• _Excerpt_

● ● ●

Find a differential equation whose general solution is

$$y=c_1e^{2t}+c_2e^{-3t}.$$

**Nick Callow**:

Find a differential equation with general solution $c_1e^{2t} + c_2e^{-3t}$.

Given that $r = -3, 2$ we know the characteristic equation of this general solution will be of the form $(r-2)(r+3)$. Expanding this, we get that the differential equation has the form $r^2 + r - 6$. Therefore, a differential equation with the above general solution will be $y''(t) + y'(t) - 6y(t) = 0$.

We can check this by working in reverse. Suppose we have a differential equation $y''(t) + y'(t) - 6y(t) = 0$. Then we can try a solution of the form $y(t) = e^{rt}$. Consequently, $y'(t) = re^{rt}$ and $y''(t) = r^2e^{rt}$. Subbing this into the differential equation we have, $r^2e^{rt} + re^{rt} - 6e^{rt} = 0$. We can factor out an $e^{rt}$ and the characteristic equation becomes $r^2 + r - 6$. Factoring this, we have $(r-2)(r+3)$. Since our $r = -3,2$ we know two particular solutions are $y_1(t) = e^{2t}$ and $y_2(t) = e^{-3t}$. The general form of this will be $c_1e^{2t} + c_2e^{-3t}$. This matches what the question was asking, so we are finished.

● ● ●

• _Task requirements_
1: Please echo the differential equation excerpt word for word, starting at "Find a differential equation whose" and ending at "be $y''(t) + y'(t) - 6y(t) = 0$.".
2: Carry the differential equation excerpt forward from its final sentence.
The items after this point come from a separate source.

● ● ●

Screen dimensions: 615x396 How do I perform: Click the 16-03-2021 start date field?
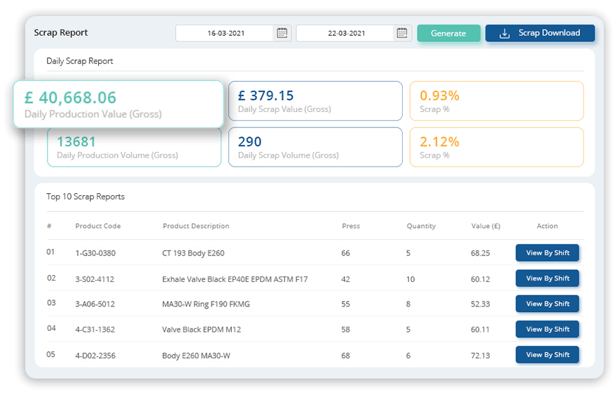coord(224,33)
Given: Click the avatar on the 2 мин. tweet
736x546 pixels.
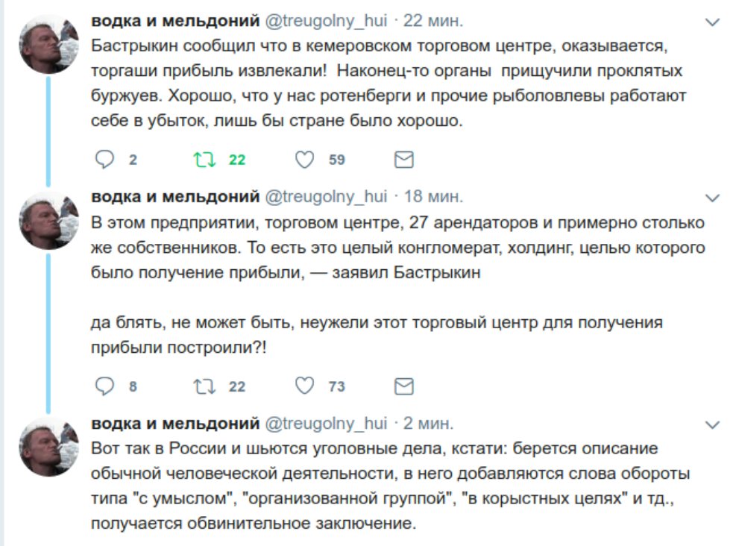Looking at the screenshot, I should (48, 447).
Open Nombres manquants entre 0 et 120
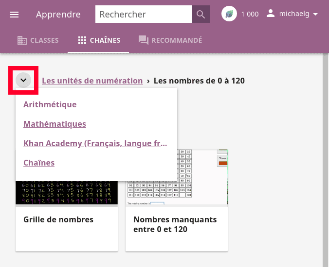 click(177, 200)
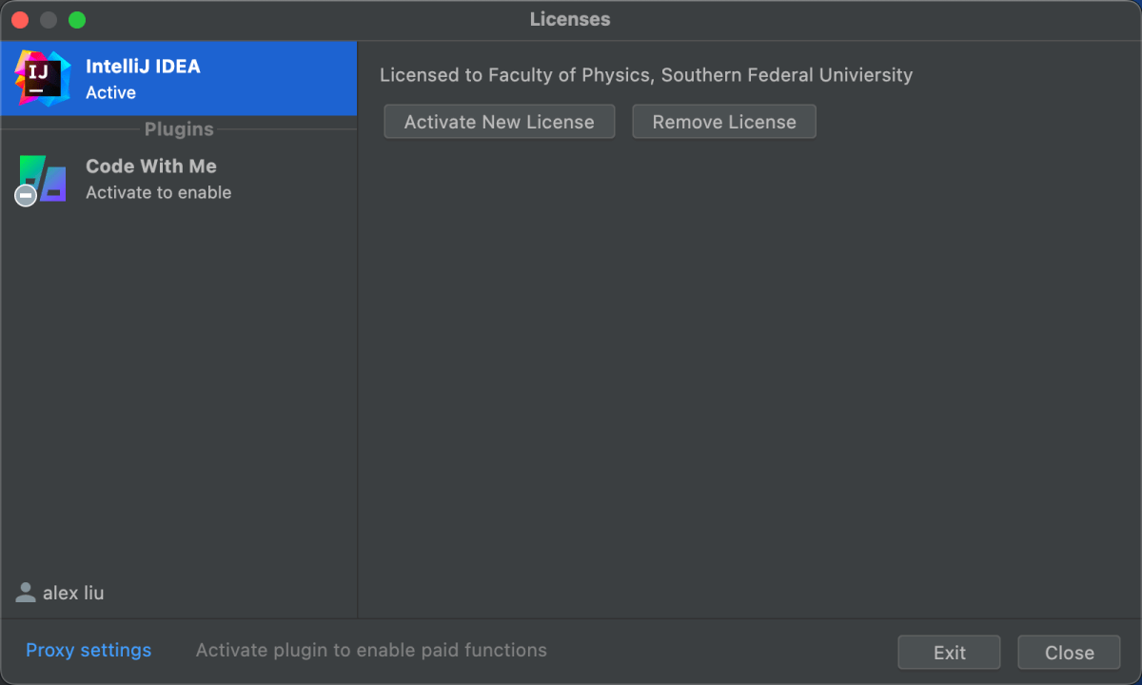
Task: Click Activate New License
Action: click(x=499, y=121)
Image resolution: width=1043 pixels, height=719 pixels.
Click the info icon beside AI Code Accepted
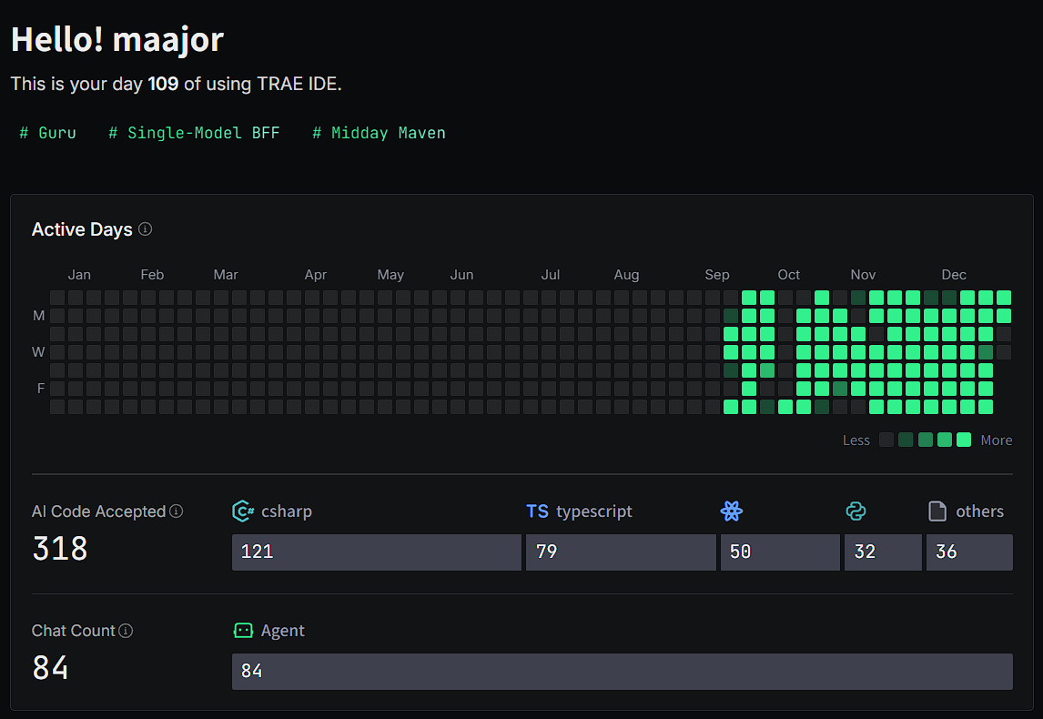(177, 511)
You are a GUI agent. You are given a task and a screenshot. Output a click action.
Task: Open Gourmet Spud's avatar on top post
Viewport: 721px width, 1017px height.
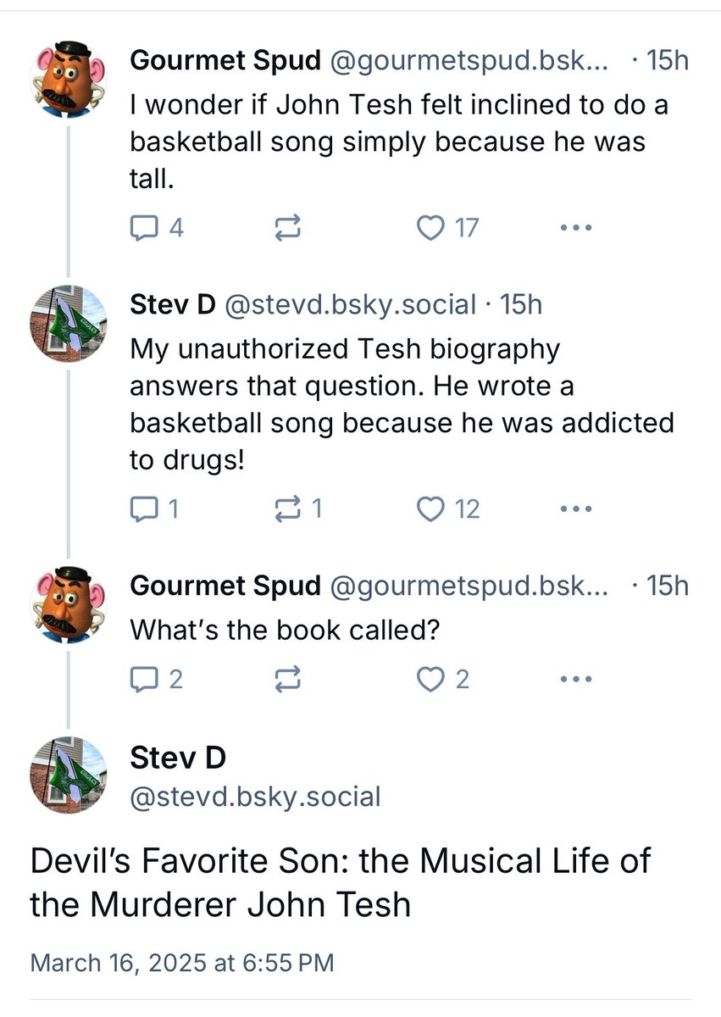pyautogui.click(x=69, y=79)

● ● ●

• _Task-by-task results_
1:
Find a differential equation whose general solution is

$$y=c_1e^{2t}+c_2e^{-3t}.$$

**Nick Callow**:

Find a differential equation with general solution $c_1e^{2t} + c_2e^{-3t}$.

Given that $r = -3, 2$ we know the characteristic equation of this general solution will be of the form $(r-2)(r+3)$. Expanding this, we get that the differential equation has the form $r^2 + r - 6$. Therefore, a differential equation with the above general solution will be $y''(t) + y'(t) - 6y(t) = 0$.

2:
**Keyue Xie**:

$$

y=c_1e^{2t} + c_2e^{-3t}

$$

$$

r_1 = 2, r_2 = -3

$$

$$

(r-2)(r+3) = 0

$$

$$

r^2+ r - 6 = 0

$$

$$

y''(t) + y'(t) - 6y(t) = 0

$$

**Shengying Yang**:

I agree with Nick's answer. Here is just a version without word explanation which is easier to see.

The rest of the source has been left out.